There woman moves, with beauty-moulded form,
    First inspiration of the poet's song,
Her heart with fondest, purest feelings warm—
    Soul in her eyes, and music on her tongue;
Esteemed and taught, she lives above the storm
    Of social discord, poverty, and wrong;
Graceful and good, intelligent and kind,
The loveliest temple of the mighty mind!

Her offspring, too, unfettered as the fawn,
    With elfin eyes, and cheeks that mock the rose,
Chase the wild bees o'er many a flowery lawn,
    Or gather pebbles where the brooklet flows:
A little world of purity is drawn
    Around their steps; a moral grandeur glows,
Serene in majesty before their eyes,
Moulding their thoughts and feelings as they rise.

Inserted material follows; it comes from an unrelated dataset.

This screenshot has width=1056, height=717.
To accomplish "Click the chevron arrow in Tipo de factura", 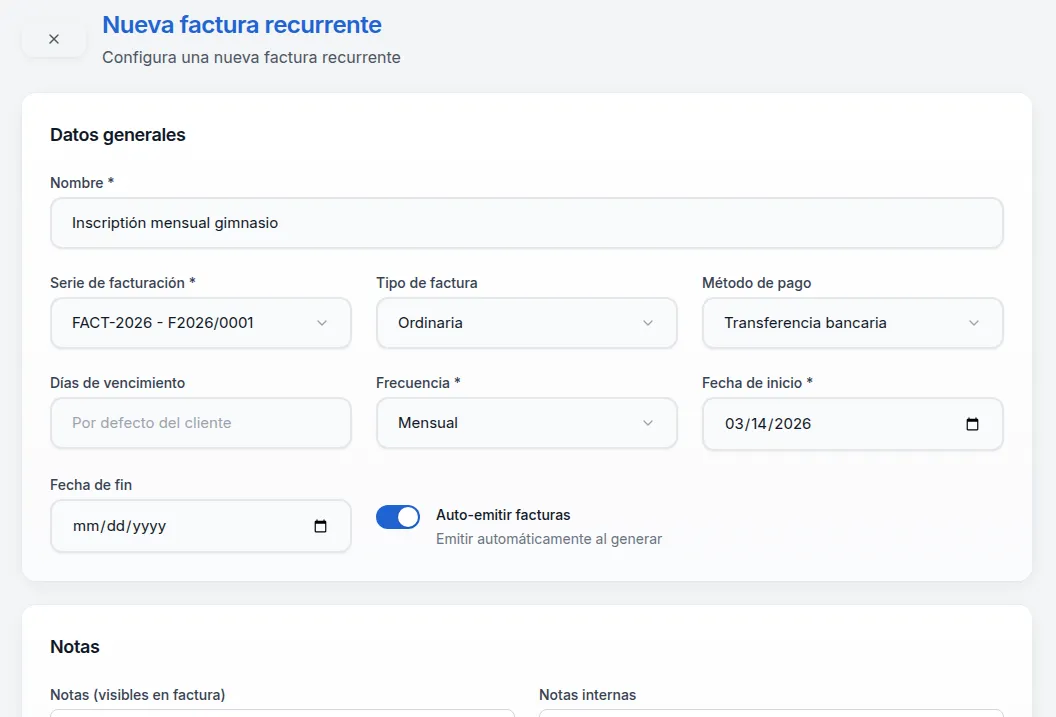I will 648,323.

Oh, blest community! calm spot of earth!
    Where Love encircles all in his embrace;
Where generous deeds and sentiments have birth,
    Warming each heart, and brightening every face;
Where pure philosophy, and temperate mirth,
    The lore of science, and the witching grace
Of never-dying poesy, combine
To feed the hungry soul with food divine!

My flight is finished, and my fitful muse
    Descends to cold reality again!
Yet she hath dipped her garments in the hues
    Of hope and love, and she shall aid my pen,
With firm though feeble labour to diffuse
    The love of truth among the sons of men;
And when her powers shall tremble and decay,
May loftier harps sustain the hallowed lay!

A thousand systems have been formed and wrought,
    Where man hath looked for good, but looked in vain;
A thousand doctrines writ, diffused, and taught,
    Adding new links to error's tangled chain:
But, oh! the apostles of unfettered thought—
    Unwearied foes of falsehood and her train—
Shall lift the veil of mystery at last,
And future times atone for all the past!